The enclosure in monitored on a daily basis and spot cleaned when needed. Furthermore the entire enclosure is emptied once a month. This process includes taking everything out and sterilizing with F10, spraying the inside with F10 and wiping it down and left to air out. Before putting the new sand/substrate back in, it is placed in a tray and baked in the oven at 180 °C (355 °F) for 60 minutes to eradicate and remove and unwanted bacteria.
The smaller, younger Cerastes vipera tend to shed more frequently at an average of once every 30 days. The adults and larger specimens appear to shed only once every 90 days or so. With the care and husbandry we keep our individuals with, we have had no issues regarding bad or stuck shedding.
Potential Health Problems
Cerastes vipera are a rather hardy species of snake as long as all the basic care is kept up to standard. However they do have the potential of ailments or illness. Most common issue with these snakes would be starvation, most commonly associated with lower temperature and or not providing decent hiding/burrowing space. If kept too cold or stressed, these animals tend to refuse food!

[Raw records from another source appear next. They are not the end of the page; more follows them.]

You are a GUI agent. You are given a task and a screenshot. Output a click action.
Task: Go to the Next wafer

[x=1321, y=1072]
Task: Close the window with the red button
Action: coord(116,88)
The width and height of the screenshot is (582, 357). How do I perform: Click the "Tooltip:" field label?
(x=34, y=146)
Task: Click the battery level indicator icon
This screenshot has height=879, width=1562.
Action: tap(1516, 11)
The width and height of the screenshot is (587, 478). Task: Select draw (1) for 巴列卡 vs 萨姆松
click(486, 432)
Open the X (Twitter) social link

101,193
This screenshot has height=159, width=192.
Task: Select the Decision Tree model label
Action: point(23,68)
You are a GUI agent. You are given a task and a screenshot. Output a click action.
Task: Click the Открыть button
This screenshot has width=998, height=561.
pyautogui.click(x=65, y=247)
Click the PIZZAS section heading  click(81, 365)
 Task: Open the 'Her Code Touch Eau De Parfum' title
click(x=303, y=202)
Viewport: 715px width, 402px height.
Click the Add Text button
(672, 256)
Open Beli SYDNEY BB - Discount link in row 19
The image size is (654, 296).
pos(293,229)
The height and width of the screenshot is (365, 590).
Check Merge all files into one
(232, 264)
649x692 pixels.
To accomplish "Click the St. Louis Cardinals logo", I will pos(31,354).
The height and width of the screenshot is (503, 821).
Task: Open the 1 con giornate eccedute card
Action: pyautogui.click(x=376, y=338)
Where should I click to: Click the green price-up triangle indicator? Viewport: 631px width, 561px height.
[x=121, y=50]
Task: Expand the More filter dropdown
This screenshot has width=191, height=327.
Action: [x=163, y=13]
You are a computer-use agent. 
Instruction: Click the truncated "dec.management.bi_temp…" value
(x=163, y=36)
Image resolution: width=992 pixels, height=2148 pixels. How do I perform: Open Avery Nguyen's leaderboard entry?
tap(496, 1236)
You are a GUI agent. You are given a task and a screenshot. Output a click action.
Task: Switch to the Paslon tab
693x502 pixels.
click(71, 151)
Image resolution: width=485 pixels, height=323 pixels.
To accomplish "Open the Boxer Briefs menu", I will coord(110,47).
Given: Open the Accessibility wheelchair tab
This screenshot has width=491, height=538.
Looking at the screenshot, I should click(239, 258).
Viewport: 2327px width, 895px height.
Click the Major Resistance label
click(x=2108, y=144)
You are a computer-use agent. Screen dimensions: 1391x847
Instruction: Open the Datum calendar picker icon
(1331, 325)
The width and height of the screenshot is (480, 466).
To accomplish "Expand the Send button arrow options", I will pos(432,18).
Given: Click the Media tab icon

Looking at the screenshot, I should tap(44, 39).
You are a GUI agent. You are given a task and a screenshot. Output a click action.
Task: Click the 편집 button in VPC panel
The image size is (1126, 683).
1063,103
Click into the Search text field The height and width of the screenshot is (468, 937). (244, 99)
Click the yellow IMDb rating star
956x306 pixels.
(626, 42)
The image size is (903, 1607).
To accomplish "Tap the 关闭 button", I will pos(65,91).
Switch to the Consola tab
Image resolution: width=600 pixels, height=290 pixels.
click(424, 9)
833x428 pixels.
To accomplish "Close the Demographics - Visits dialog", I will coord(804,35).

They are also prone to skin ailments like “scale rot” due to damp substrate. Keep them dry! High humidity is also often the cause of “RI” (respiratory infections) so make sure the humidity is kept in check. Due to the slower metabolism they are also prone to obesity and feeding should be monitored to ensure overall good body condition.
It’s highly recommended for every venomous species that you keep or interested to keep to have the bite protocol. Each species has a dedicated bite protocol that includes general information regarding the species, information about their venom and signs and symptoms of envenomation if bitten. It also includes a detailed information about first aid (what to do and what not to do), specific treatment recommendations for medical personnel to provide appropriate care including information about the antivenom or antivenoms required for treatment. Finally it includes a list of people who specialize in snakebites and their contact information so they can be consulted to assist with the care if needed and a list of all the references used for the create the protocol.
The information contained in this care sheet reflect the opinions and methods of the mentioned breeder, based on their expertise and long-established experience.